Task prompt: Give back each entry unchanged, minus pictures.
-----
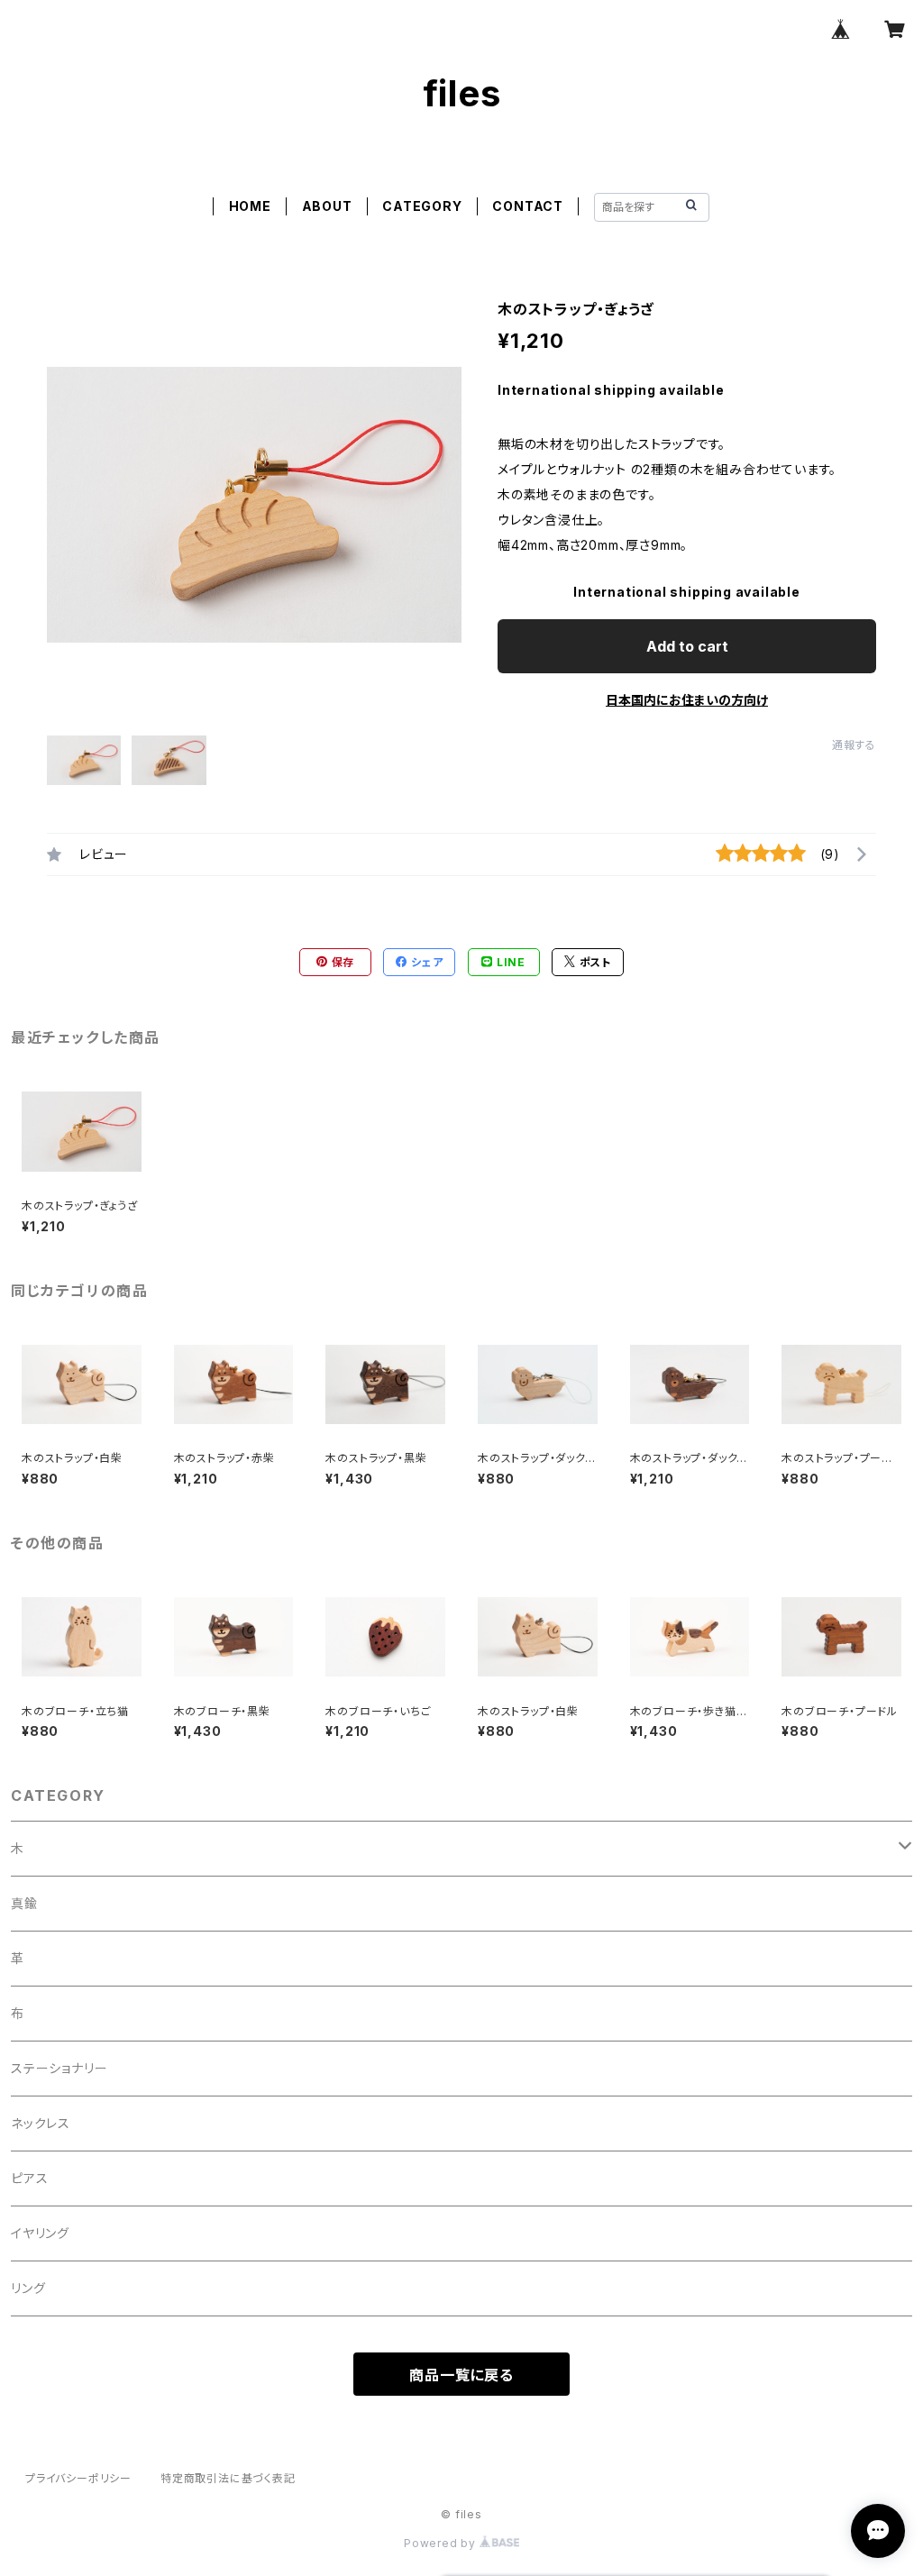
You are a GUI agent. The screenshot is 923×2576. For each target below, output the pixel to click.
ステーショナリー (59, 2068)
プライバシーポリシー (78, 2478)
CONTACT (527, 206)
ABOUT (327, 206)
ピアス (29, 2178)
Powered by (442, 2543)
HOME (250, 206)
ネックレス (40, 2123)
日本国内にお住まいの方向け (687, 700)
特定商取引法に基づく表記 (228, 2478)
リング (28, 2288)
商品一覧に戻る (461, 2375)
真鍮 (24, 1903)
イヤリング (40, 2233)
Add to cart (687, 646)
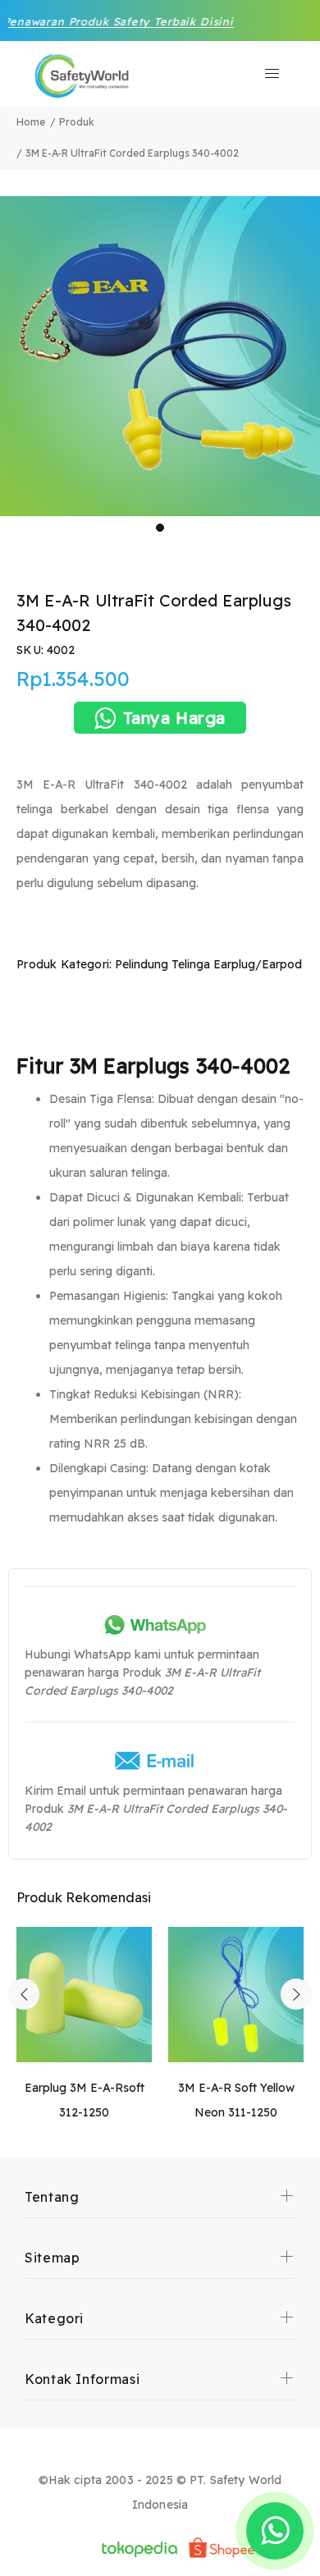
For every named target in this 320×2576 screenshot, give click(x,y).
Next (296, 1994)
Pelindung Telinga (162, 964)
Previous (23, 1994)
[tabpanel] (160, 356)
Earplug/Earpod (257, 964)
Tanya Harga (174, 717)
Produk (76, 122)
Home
-----
Solution to the exercise:
You are a GUI agent. The screenshot is 923×2576. For each target below, output the pixel to click.
ステーショナリー (59, 2068)
プライバシーポリシー (78, 2478)
CONTACT (527, 206)
ABOUT (327, 206)
ピアス (29, 2178)
Powered by (442, 2543)
HOME (250, 206)
ネックレス (40, 2123)
日本国内にお住まいの方向け (687, 700)
特定商取引法に基づく表記 (228, 2478)
リング (28, 2288)
商品一覧に戻る (461, 2375)
真鍮 (24, 1903)
イヤリング (40, 2233)
Add to cart (687, 646)
For every named target in this 320×2576 screenshot, give click(x,y).
Next (296, 1994)
Pelindung Telinga (162, 964)
Previous (23, 1994)
[tabpanel] (160, 356)
Earplug/Earpod (257, 964)
Tanya Harga (174, 717)
Produk (76, 122)
Home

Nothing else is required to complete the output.